Late phase (phase 4): In some people, the skin around the nose occasionally thickens, making it look red and bulbous (called rhinophyma).
Katika rosasia, uso unaweza kuwa mwekundu na kupata chunusi na malengelenge.
Picha kwa hisani ya Thomas Habif, MD.
This photo shows redness and telangiectasias on the cheeks of a woman who has vascular rosacea.
© Springer Science+Business Media
This photo shows vivid redness and small solid pimples (papules) in a woman who has inflammatory rosacea. Surface bumps containing pus (pustules) are also present, but they are faint.
© Springer Science+Business Media
This photo shows rhinophyma, characterized by thickened skin and enlargement of the nose, in a person who has rosacea.
© Springer Science+Business Media
Rosacea that affects the eyes (called ocular rosacea) often accompanies rosacea that affects the face. Symptoms of ocular rosacea may include inflammation of the eyelids, conjunctiva, iris, sclera, cornea, or a combination that causes itching, a feeling as though something is in the eye (foreign body sensation), redness, and swelling of the eye.
Utambuzi wa Rosacea
A doctor's examination
Doctors base the diagnosis of rosacea on the typical appearance of the rash. There are no specific tests. The person's age when the symptoms first appear and a lack of blackheads and whiteheads help distinguish rosacea from acne.
Matibabu ya Rosacea
Avoidance of triggers
For inflammatory rosacea, antibiotics taken by mouth or applied to the skin or azelaic acid or ivermectin applied to the skin
For flushing, brimonidine gel or oxymetazoline cream and sometimes oral beta-blockers
For telangiectasia, lasers and electrocautery
For rhinophyma, dermabrasion, lasers, and/or removal of excess tissue
The first treatment of rosacea is avoiding triggers. Treatment is aimed at controlling symptoms because there is no cure for rosacea.
Antibiotics that are applied to the skin, such as metronidazole, benzoyl peroxide, clindamycin, minocycline, and erythromycin, as well as azelaic acid cream may be effective for inflammatory rosacea. Ivermectin cream is also effective. Corticosteroids applied to the skin tend to make rosacea worse.
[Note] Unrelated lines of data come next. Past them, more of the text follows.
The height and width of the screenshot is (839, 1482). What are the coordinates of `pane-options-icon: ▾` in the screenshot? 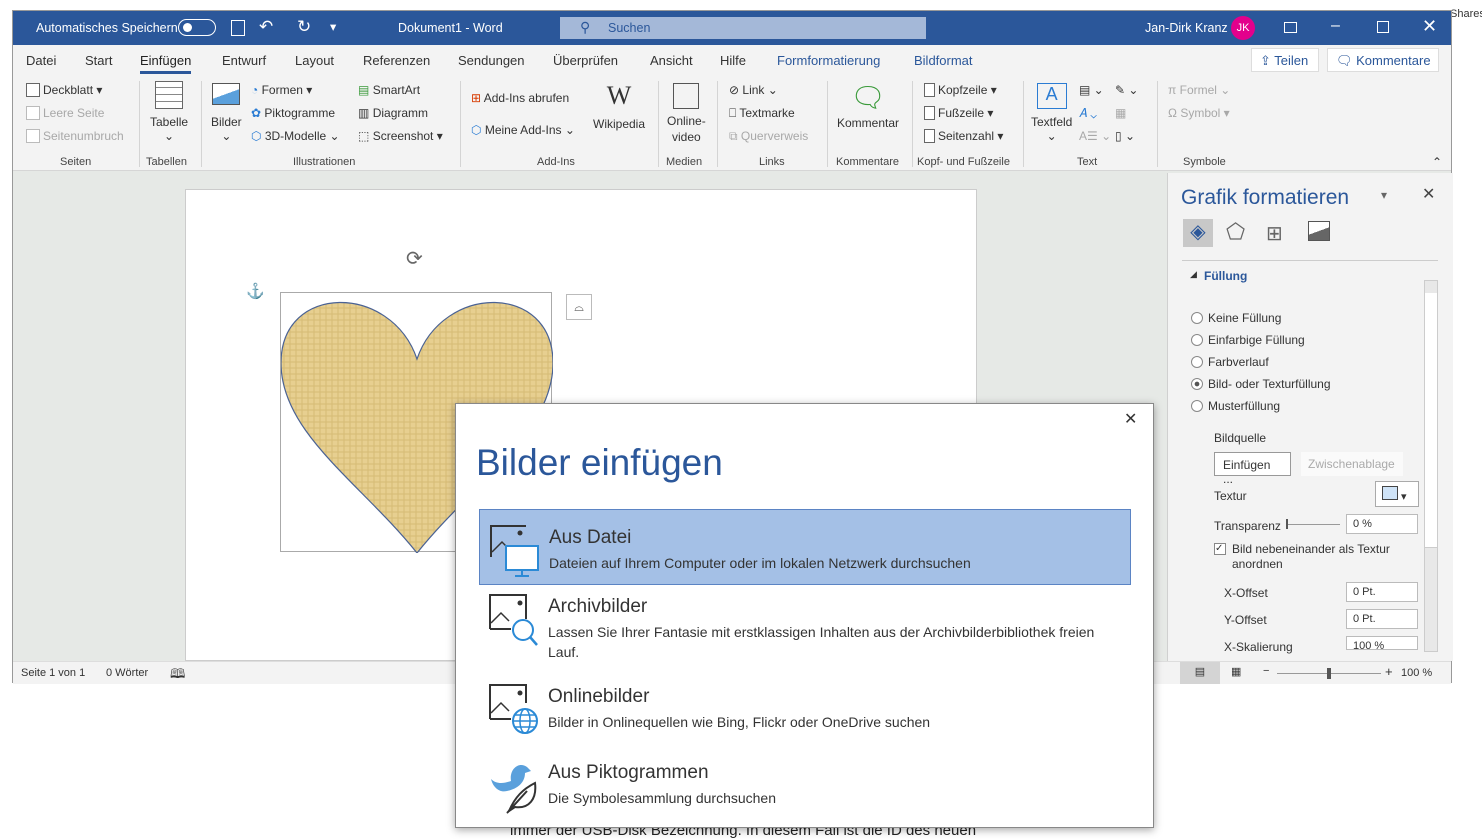 It's located at (1384, 195).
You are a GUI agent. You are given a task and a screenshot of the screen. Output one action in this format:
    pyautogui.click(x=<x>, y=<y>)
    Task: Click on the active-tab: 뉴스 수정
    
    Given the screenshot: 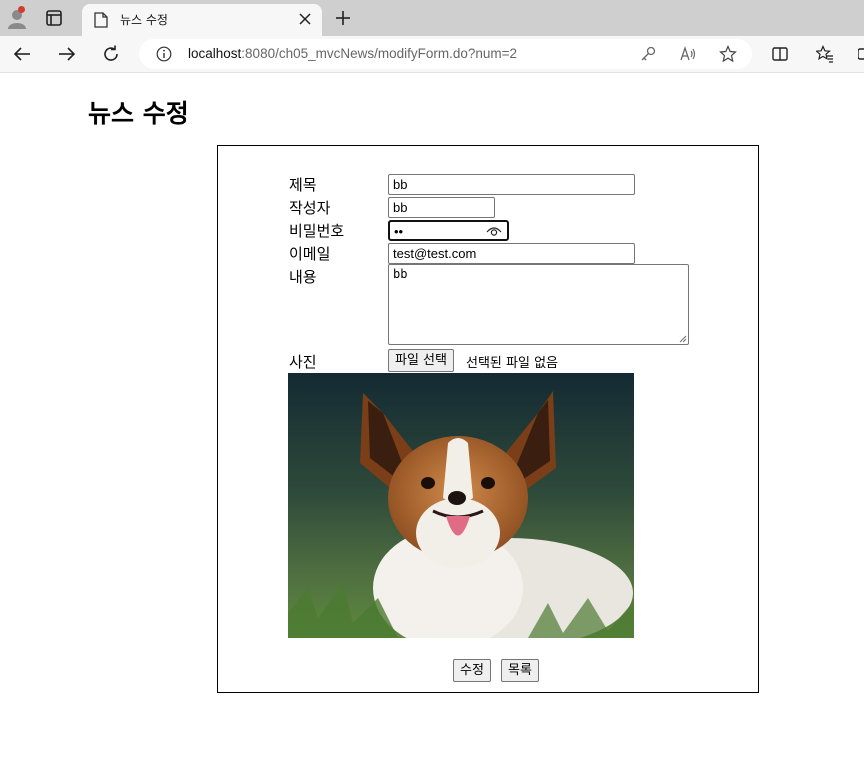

Certain antibiotics taken by mouth are given to people who have many pustules or ocular rosacea. Doxycycline, tetracycline, minocycline, azithromycin, or erythromycin is usually used. Isotretinoin may be effective when taken by mouth but, because of possibly severe side effects, is not used unless other treatments are ineffective.
Persistent flushing or redness may be treated with brimonidine gel or oxymetazoline cream or sometimes with oral beta-blockers.
Treatment of telangiectasia includes laser treatment and electrocautery (an electrical current applied to the skin removes the telangiectasia).
Severe rhinophyma is unlikely to improve completely with medications. Therefore, a person with this disorder may need dermabrasion (a procedure in which the skin surface is rubbed with an abrasive metal instrument to remove the top layer), laser treatment, and/or surgery to remove the excess tissue.